Stored data:

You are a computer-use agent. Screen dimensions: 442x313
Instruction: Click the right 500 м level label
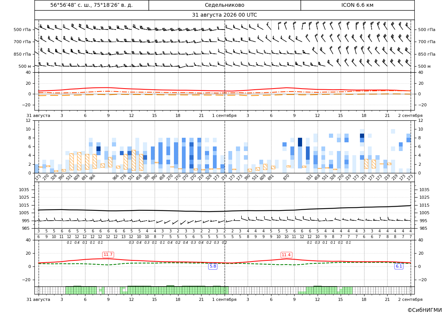[424, 66]
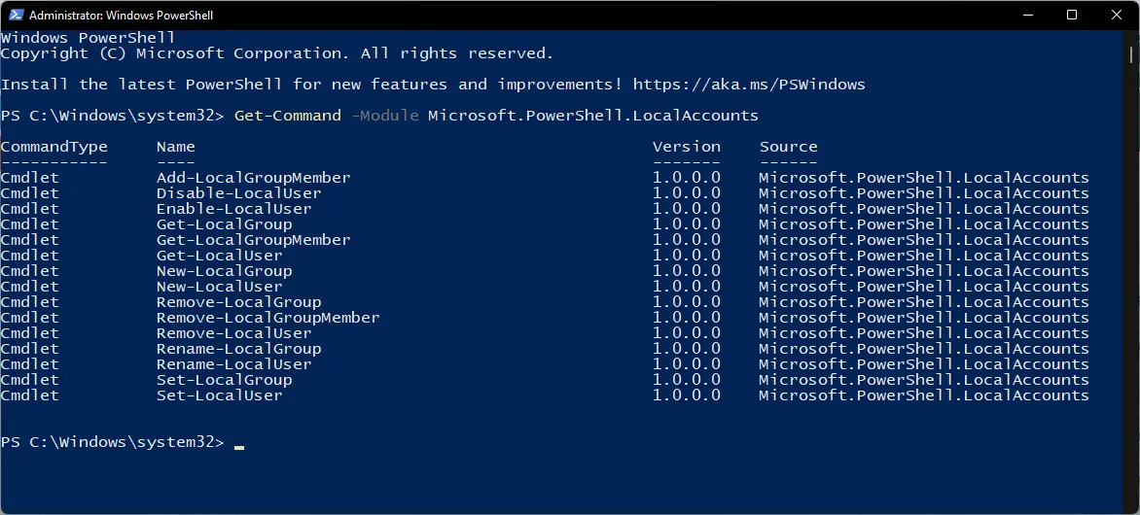Click the vertical scrollbar thumb

click(x=1132, y=54)
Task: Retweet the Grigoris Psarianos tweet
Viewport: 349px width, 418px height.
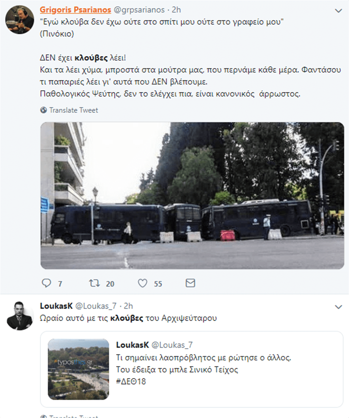Action: (94, 283)
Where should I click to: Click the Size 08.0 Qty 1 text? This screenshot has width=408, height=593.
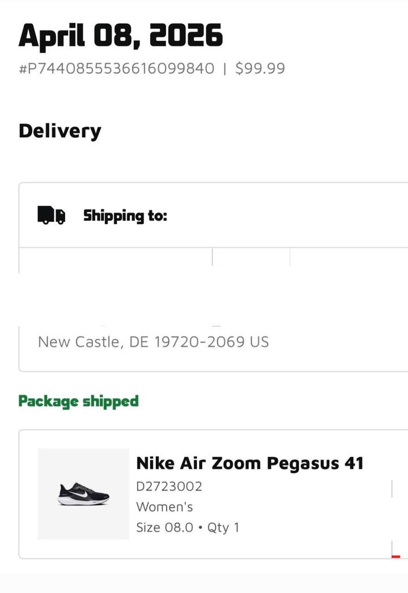188,527
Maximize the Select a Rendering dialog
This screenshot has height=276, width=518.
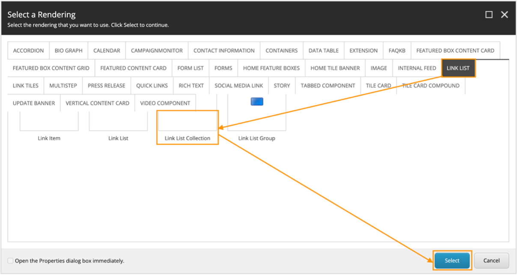489,15
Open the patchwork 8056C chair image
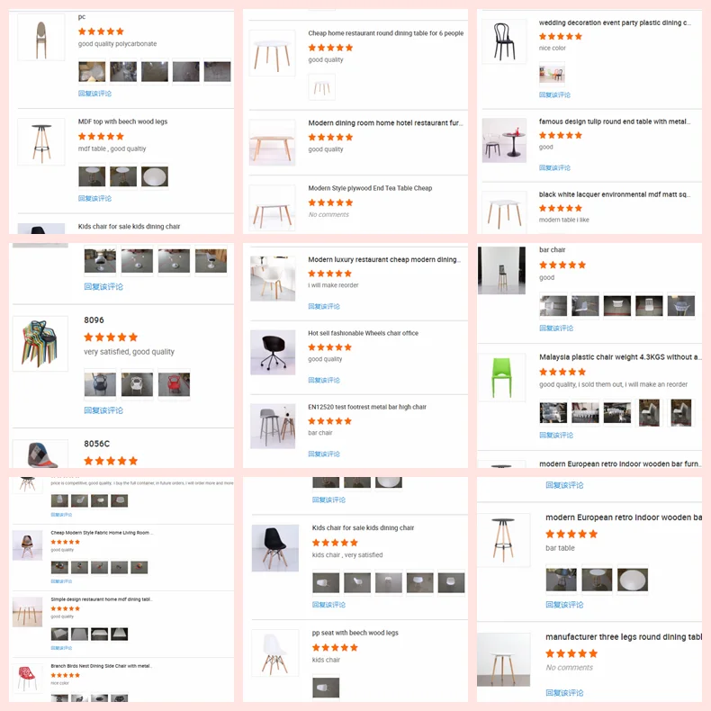 click(40, 454)
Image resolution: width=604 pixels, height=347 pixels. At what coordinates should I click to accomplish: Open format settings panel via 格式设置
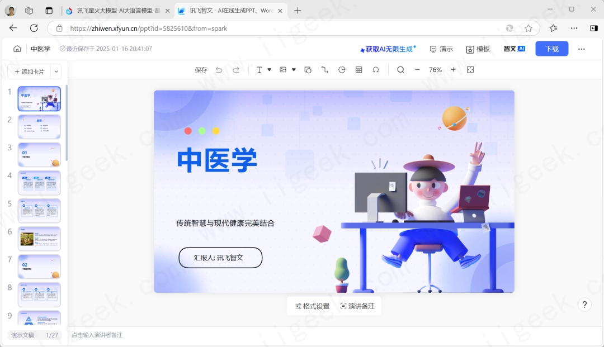click(311, 306)
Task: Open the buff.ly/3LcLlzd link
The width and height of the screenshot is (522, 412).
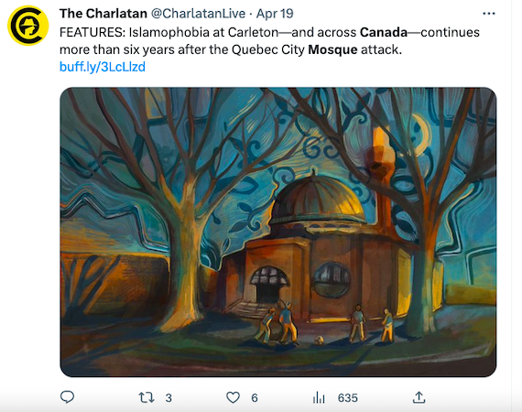Action: click(x=103, y=67)
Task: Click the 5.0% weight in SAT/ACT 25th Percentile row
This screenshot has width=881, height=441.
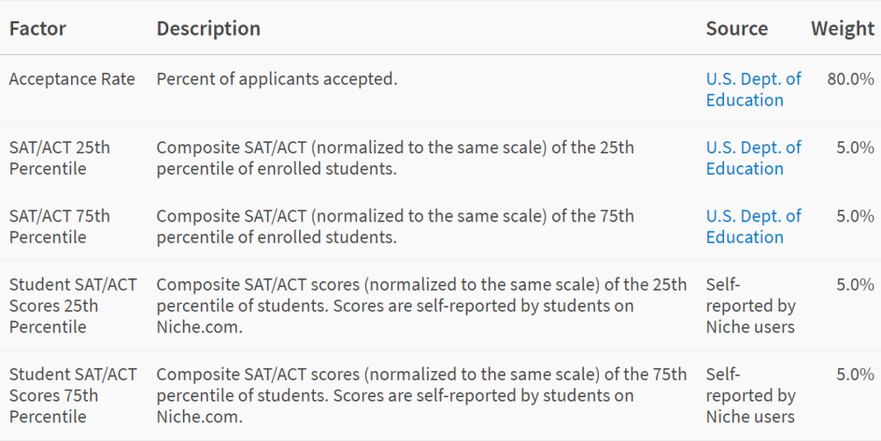Action: [x=855, y=148]
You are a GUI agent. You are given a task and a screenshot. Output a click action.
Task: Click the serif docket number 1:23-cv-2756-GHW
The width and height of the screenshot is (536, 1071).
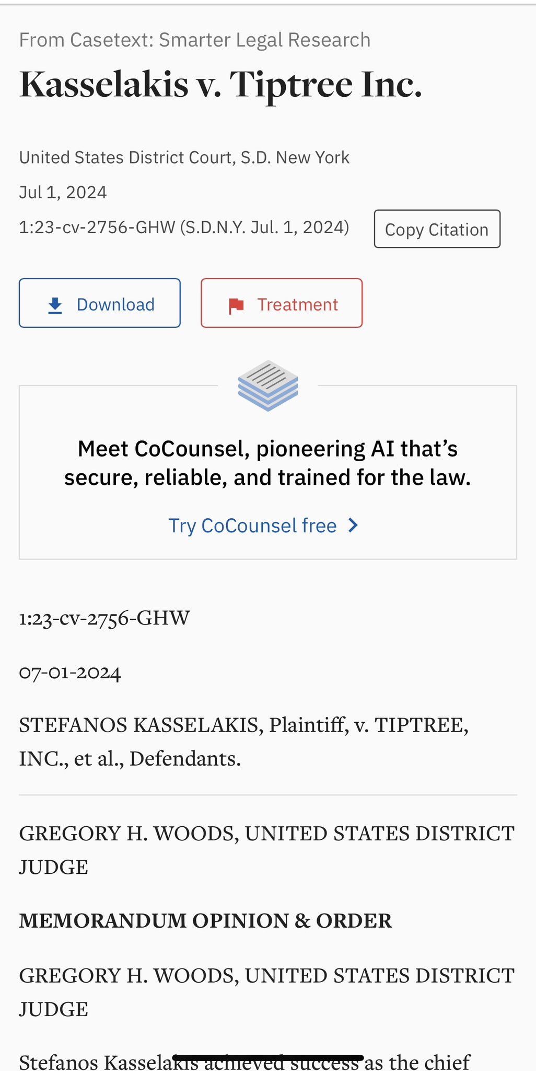coord(104,618)
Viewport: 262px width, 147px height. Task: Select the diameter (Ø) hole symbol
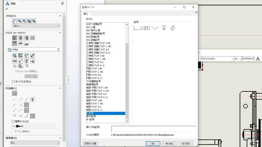click(x=172, y=28)

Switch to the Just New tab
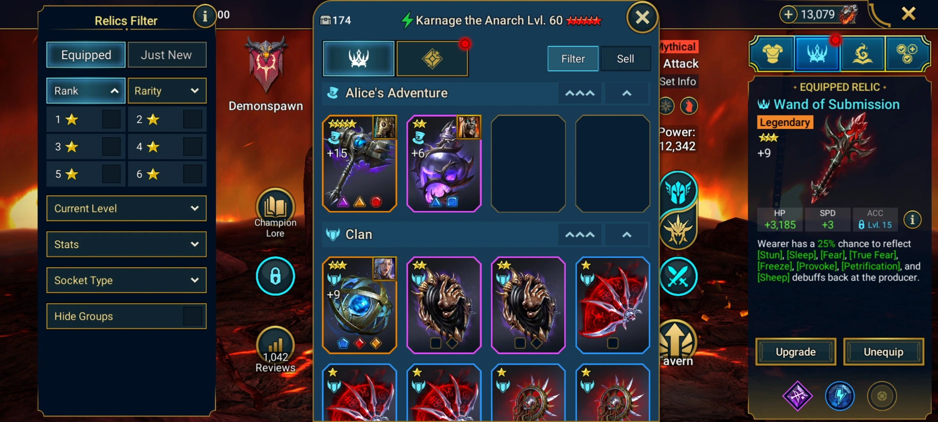166,55
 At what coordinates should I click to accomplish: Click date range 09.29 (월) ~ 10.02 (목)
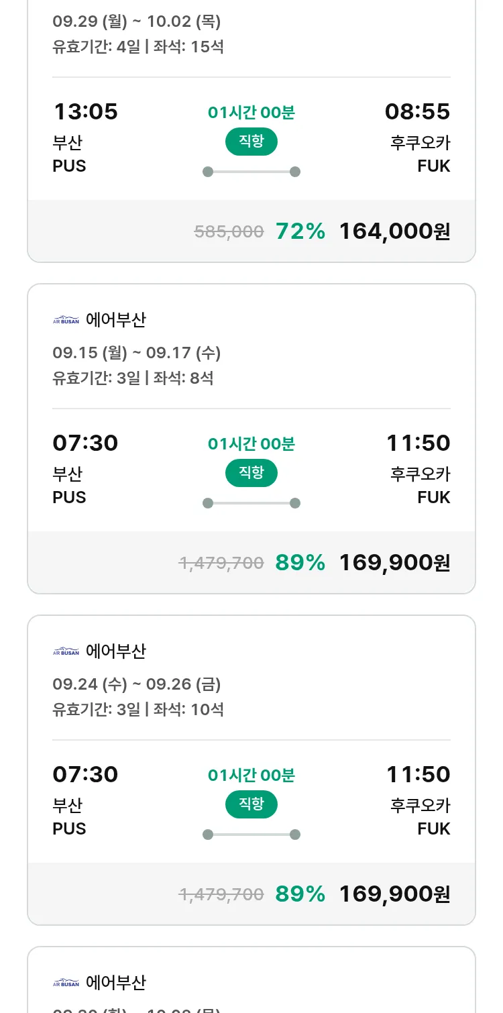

Directions — Your task is to gather all lines from the entries above that hold the word "agent".

Task response —
You are a computer-use agent. Screen dimensions: 442x313
You are a GUI agent. You are given a task and a screenshot. Output a click action.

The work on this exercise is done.